Afin de mettre un terme à la révolution anti-coloniale et nationaliste qui faisait rage, la France a instauré au Cameroun un régime colonial totalitaire.
L’Etat français a imposé un système de surveillance de masse afin de traquer, torturer ou tuer les dissidents au régime, puis a poursuivi la répression politique et le massacre de tous ceux suspectés comme étant des indépendantistes.
Quand il s’avérait évident que les révolutionnaires ne reculeraient pas, la France a finalement orchestré en pays bamiléké un génocide qui arracha la vie d’au moins plusieurs centaines de milliers de Camerounais.
Même face à de telles atrocités, les indépendantistes, traqués et tués inlassablement, n’ont jamais cessé de combattre l’oppression française, et celle-ci, à contrecœur, a accordé au Cameroun une prétention d’indépendance afin d’apaiser l’esprit révolutionnaire des populations.
Cependant, la France ne s’est jamais excusée pour ses crimes. En réalité, elle ne les a même jamais nommés. L’appellation « génocide » ou « massacre » n’est jamais sortie de la bouche d’un président français pour qualifier les atrocités commises par leur régime au Cameroun, de même que les mots « excuses » ou « pardon ».
La France faisant maintenant face à une jeunesse africaine de plus en plus hostile à son arrogance, mais désespérée d’embellir son image auprès des Africains, a donc annoncé en 2022 un projet proposant d’ouvrir une enquête sur ses crimes de violence qu’elle a jusqu’ici pourtant ignorés.
Cet agissement, prétend-t-elle, est l’opportunité de bâtir la fondation d’une meilleure relation entre France et Afrique, et de laisser les vieilles hostilités et ressentiments derrière nous.
Lors d’une conférence de presse à Yaoundé organisée en 2022 par le président français Emmanuel Macron, des intellectuels camerounais et français se sont adressés tour à tour pour discuter de l’avenir de la France-Afrique.
====================
**Objectif 1**
Pour chacune des affirmations (a), (b) et (c), dites si l’extrait sur le Cameroun la confirme, par oui ou par non, en citant les mots décisifs du texte. (a) La France a annoncé en 2022 un projet d’enquête sur ses crimes ; (b) un président français a qualifié ces atrocités de « massacre » ; (c) les indépendantistes ont cessé le combat face aux atrocités.
**Objectif 2**
Répondez brièvement aux questions suivantes d’après l’extrait sur le Cameroun.
(a) Quel régime la France a-t-elle instauré au Cameroun ?
(b) Dans quelle région la France a-t-elle orchestré un génocide ?
(c) Qui a organisé la conférence de presse de 2022 à Yaoundé ?
**Objectif 3**
Poursuivez le texte sur la répression française au Cameroun à partir de sa dernière phrase.
Les lignes placées après l’extrait n’ont aucun rôle ici.

**Données affichées**
====================
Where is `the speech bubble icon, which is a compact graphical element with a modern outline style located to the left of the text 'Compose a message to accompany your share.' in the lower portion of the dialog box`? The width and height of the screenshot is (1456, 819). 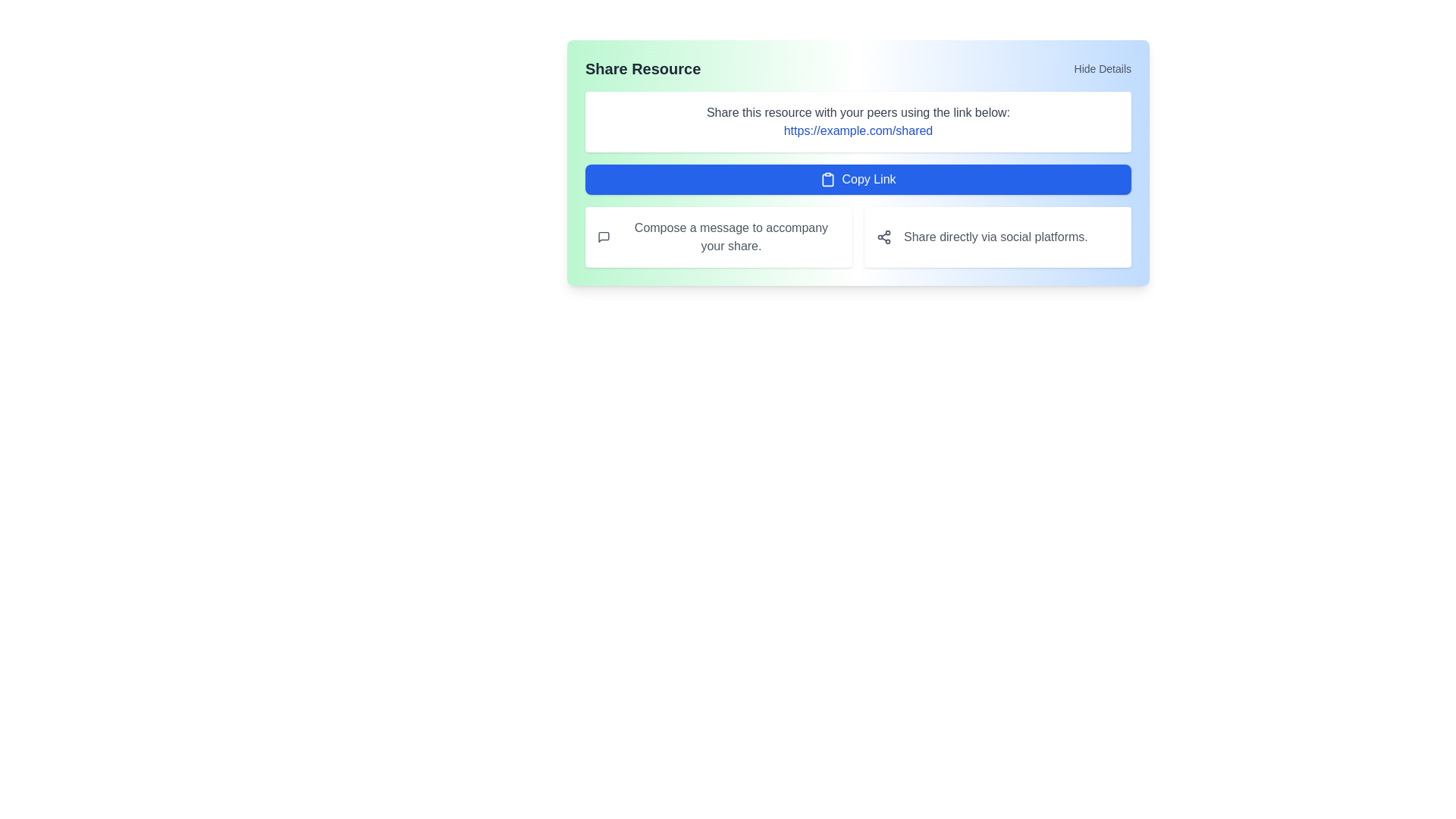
====================
**Résultat attendu 1**
(a) Oui : « a donc annoncé en 2022 un projet proposant d’ouvrir une enquête sur ses crimes de violence ».
(b) Non : « L’appellation « génocide » ou « massacre » n’est jamais sortie de la bouche d’un président français ».
(c) Non : « n’ont jamais cessé de combattre l’oppression française ».

**Résultat attendu 2**
(a) Un régime colonial totalitaire.
(b) En pays bamiléké.
(c) Le président français Emmanuel Macron.

**Résultat attendu 3**
L’historienne française Karine Ramondy, chercheuse à l’université de la Sorbonne en Etudes Africaines, annonce alors une série de « propositions concrètes » à l’établissement de meilleures relations franco-africaines, notamment :
« […] la création d’une commission pluridisciplinaire conjointe, composée d’acteurs internationaux, historiens chercheurs, artistes, écrivains, cinéastes ; impulsée par le Conseil pour le suivi des recommandations du nouveau sommet Afrique-France, qui devra s’appuyer sur les laboratoires de recherche existants. »
« Elle devra travailler à l’identification, à la collection et à la préservation des archives écrites et orales nécessaires à l’écriture d’une histoire commune. Elle devra aussi travailler à l’identification et à la valorisation de lieux de mémoire, y compris les lieux de répression, de réhabiliter les figures emblématiques, sans oublier les figures emblématiques féminines, des résistances et des luttes des indépendances. »
Le discours paraît si mielleux qu’il est tentant qu’un esprit naïf souhaite croire en la bonne volonté française et de la part de nos intellectuels et dirigeants dans la poursuite d’un tel projet.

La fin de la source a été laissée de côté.